# [ACTIVITY]
Pick out each line below containing "agent".

# [EXCERPTED RECORDS]

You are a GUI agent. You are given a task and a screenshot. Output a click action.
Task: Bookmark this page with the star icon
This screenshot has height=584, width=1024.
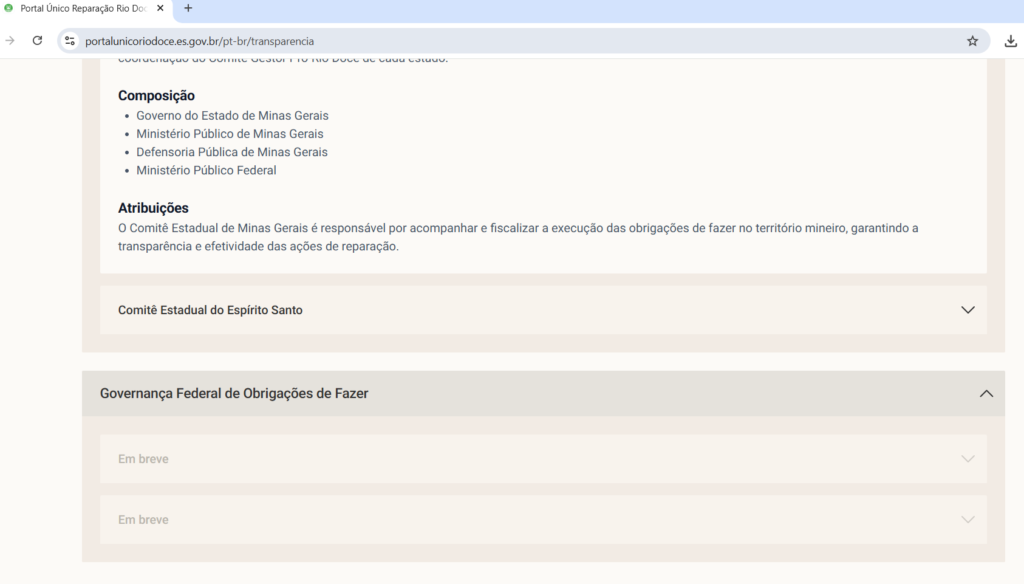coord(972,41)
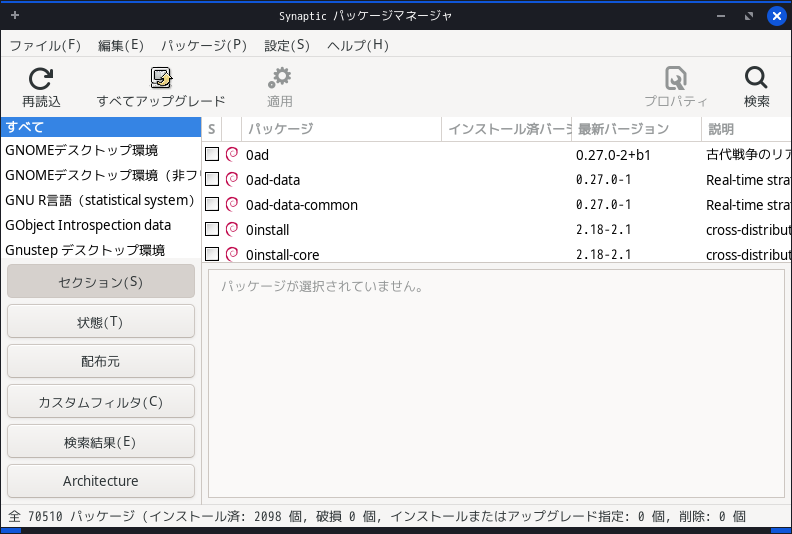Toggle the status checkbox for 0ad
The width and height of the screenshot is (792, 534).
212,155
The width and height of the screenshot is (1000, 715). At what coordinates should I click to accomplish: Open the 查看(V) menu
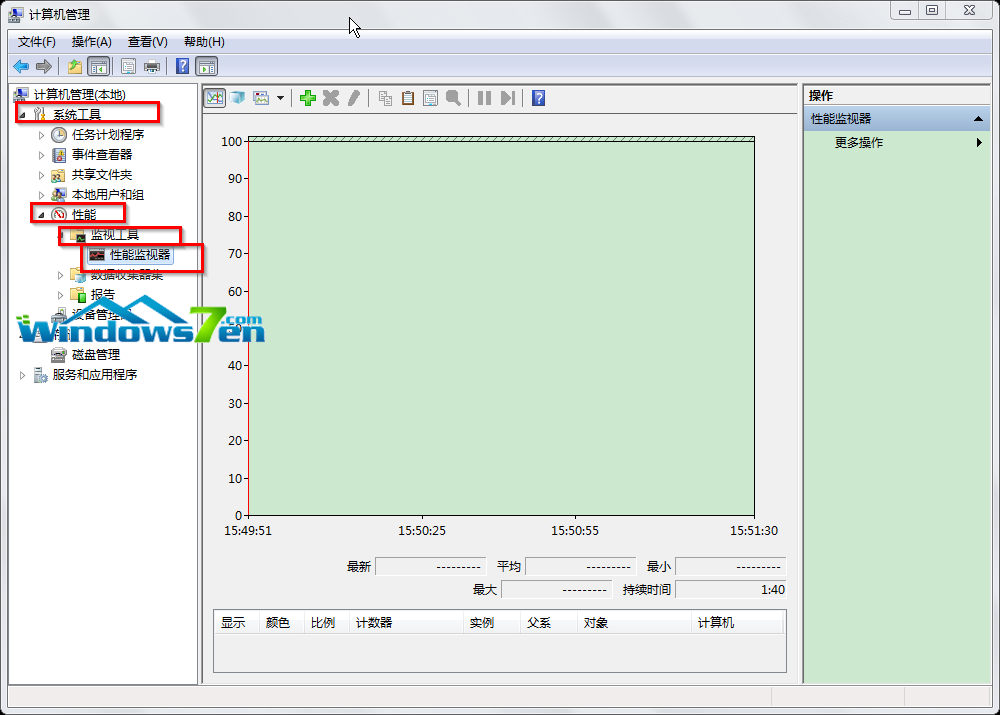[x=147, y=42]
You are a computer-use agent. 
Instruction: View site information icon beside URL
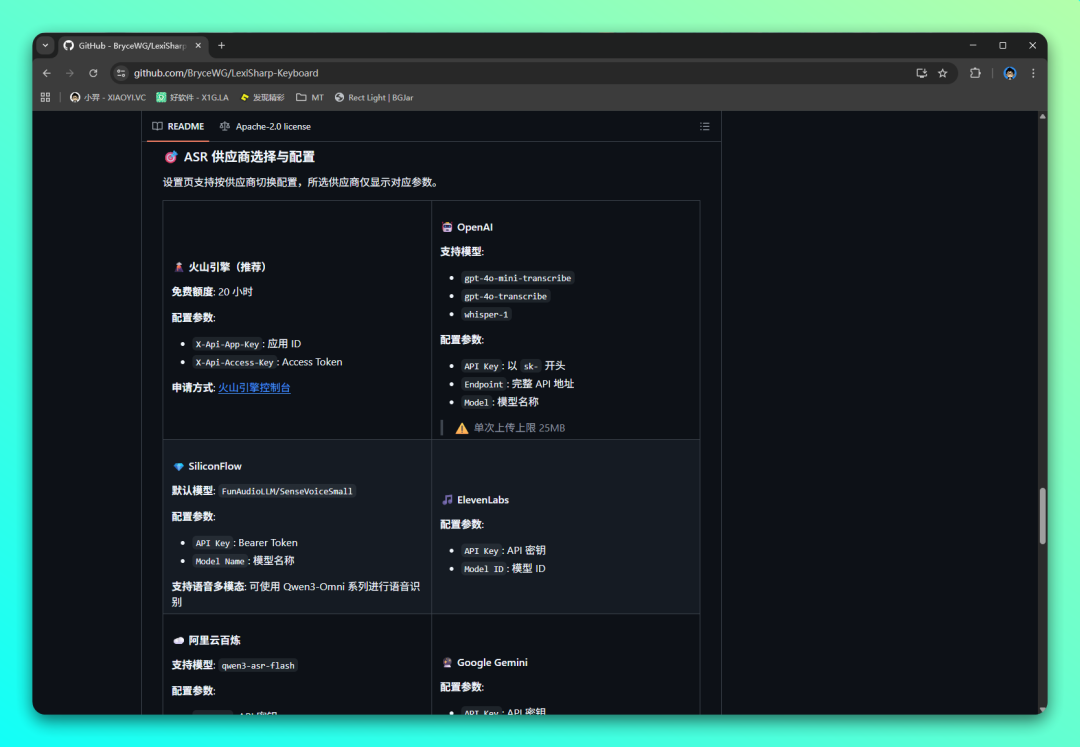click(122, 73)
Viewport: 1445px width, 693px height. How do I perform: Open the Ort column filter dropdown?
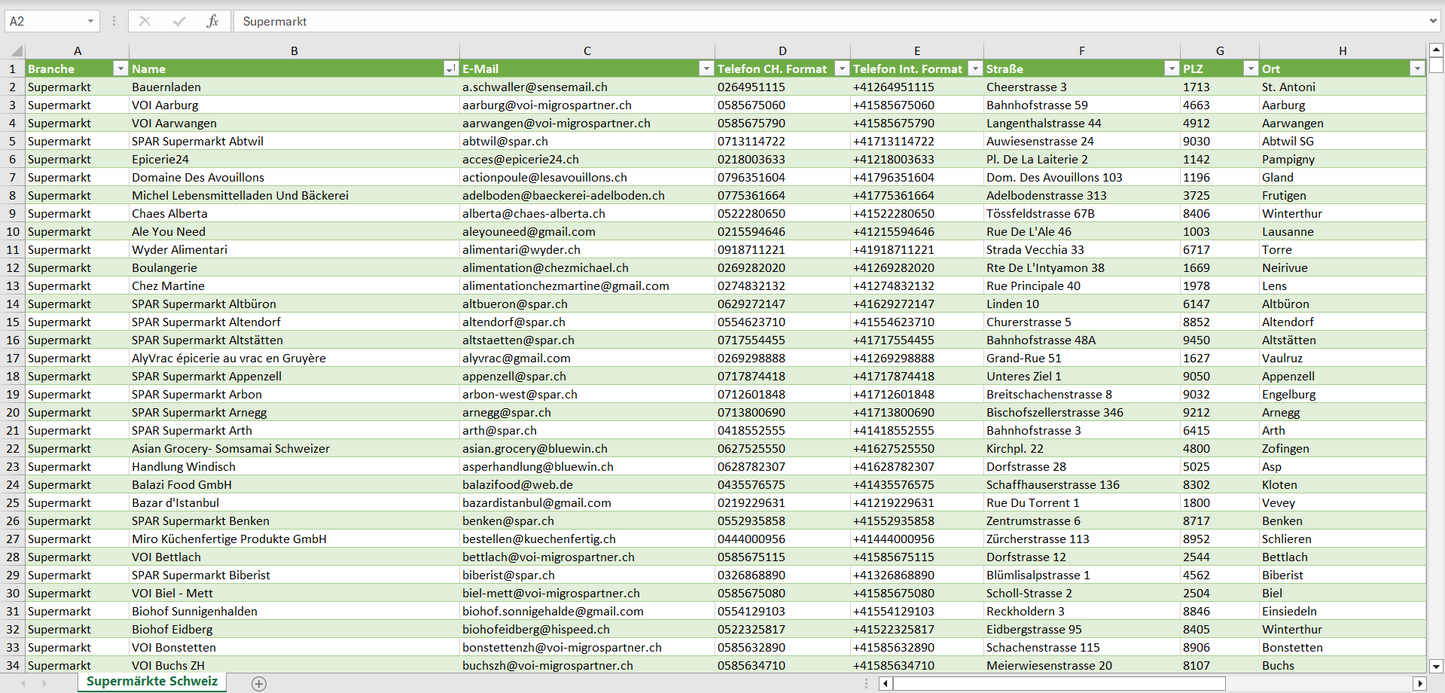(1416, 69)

# [SOLUTION TO THIS TASK]
You are a GUI agent. You are given a task and a screenshot. Output a click action.
You are a computer-use agent. 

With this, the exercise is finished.